In their scenario analysis, the analysts estimate that about 1.1 million square feet of negative net absorption could translate into shadow space/vacancy in the coming years. As such, CBD office vacancy rates may increase to about 14% as a result.

However, the analysts are of the opinion that office demand and office S-REIT share prices correlate positively with Singapore’s GDP, and said it tracks the recovery quite closely to GDP recovery as seen in historical trends over the past three recessions.


See: Low levels of supply and record low vacancies will set the stage for 'faster recovery' for Singapore office REITs: DBS


See: Singapore's economy expected to expand between 5% – 5.9% in 2021: MAS Survey

As such, they see potentially higher-than-expected economic and employment expansion could mitigate the headwinds led by the hybrid working model. In addition, the limited new supply or office space (net supply of 167,000 sq ft from 2020F-2022F) could prevent a steep decline in rental rates.

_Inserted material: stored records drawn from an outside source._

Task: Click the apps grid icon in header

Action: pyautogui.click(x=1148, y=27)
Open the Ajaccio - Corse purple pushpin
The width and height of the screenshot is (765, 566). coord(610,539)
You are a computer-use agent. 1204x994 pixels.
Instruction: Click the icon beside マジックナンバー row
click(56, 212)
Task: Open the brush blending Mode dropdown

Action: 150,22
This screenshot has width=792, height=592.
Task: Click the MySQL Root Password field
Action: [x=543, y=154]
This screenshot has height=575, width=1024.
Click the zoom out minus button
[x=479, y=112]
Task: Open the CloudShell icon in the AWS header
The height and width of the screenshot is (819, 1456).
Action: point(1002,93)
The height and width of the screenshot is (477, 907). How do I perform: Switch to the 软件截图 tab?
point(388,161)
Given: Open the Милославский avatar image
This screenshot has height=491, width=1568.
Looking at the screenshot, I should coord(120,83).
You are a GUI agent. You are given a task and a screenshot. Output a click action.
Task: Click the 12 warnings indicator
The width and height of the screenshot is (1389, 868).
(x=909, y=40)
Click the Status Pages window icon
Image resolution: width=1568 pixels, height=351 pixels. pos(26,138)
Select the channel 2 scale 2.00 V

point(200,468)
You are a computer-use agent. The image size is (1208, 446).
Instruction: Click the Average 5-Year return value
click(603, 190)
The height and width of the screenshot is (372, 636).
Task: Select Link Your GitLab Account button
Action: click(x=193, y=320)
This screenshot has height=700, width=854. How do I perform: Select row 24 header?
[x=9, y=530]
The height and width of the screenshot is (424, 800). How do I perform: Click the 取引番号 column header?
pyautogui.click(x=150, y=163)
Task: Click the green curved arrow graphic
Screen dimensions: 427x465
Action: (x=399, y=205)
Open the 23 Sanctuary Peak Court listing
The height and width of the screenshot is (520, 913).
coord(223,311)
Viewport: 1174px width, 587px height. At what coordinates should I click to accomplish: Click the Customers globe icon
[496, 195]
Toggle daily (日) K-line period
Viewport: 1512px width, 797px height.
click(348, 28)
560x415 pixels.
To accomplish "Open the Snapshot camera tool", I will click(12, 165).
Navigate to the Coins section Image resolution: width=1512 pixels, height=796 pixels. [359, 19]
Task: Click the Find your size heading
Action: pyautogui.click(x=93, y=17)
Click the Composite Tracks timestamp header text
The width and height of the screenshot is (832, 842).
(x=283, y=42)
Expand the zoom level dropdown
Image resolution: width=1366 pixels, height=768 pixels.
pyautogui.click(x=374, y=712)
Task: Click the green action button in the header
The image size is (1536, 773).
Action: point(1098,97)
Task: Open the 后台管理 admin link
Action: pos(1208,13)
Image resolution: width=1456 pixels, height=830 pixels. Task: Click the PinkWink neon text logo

Heading into 2021, the analyst said recovery from the Covid-19 pandemic is underway and given the close correlation between GDP, demand and share price, they “see the office laggards turning into leaders” in 2021.

“We believe the sector remains attractive at 0.9x P/NAV, at its historical average. With the vaccine now within sight, we believe a return to normalcy would be the catalyst to drive office S-REITs’ share prices towards 1.1x P/NAV, or 1SD above their historical average.” they conclude.

The analysts say their top picks for the sector are Keppel REIT, Capitaland Integrated Commercial Trust, and Mapletree Commercial trust. They have given a “buy” rating for all three stocks, with target prices of $1.40, $2.50 and $2.25 respectively.

Suntec REIT and OUE Commercial REIT were also given “buy” ratings, with target prices of $1.85 and 50 cents.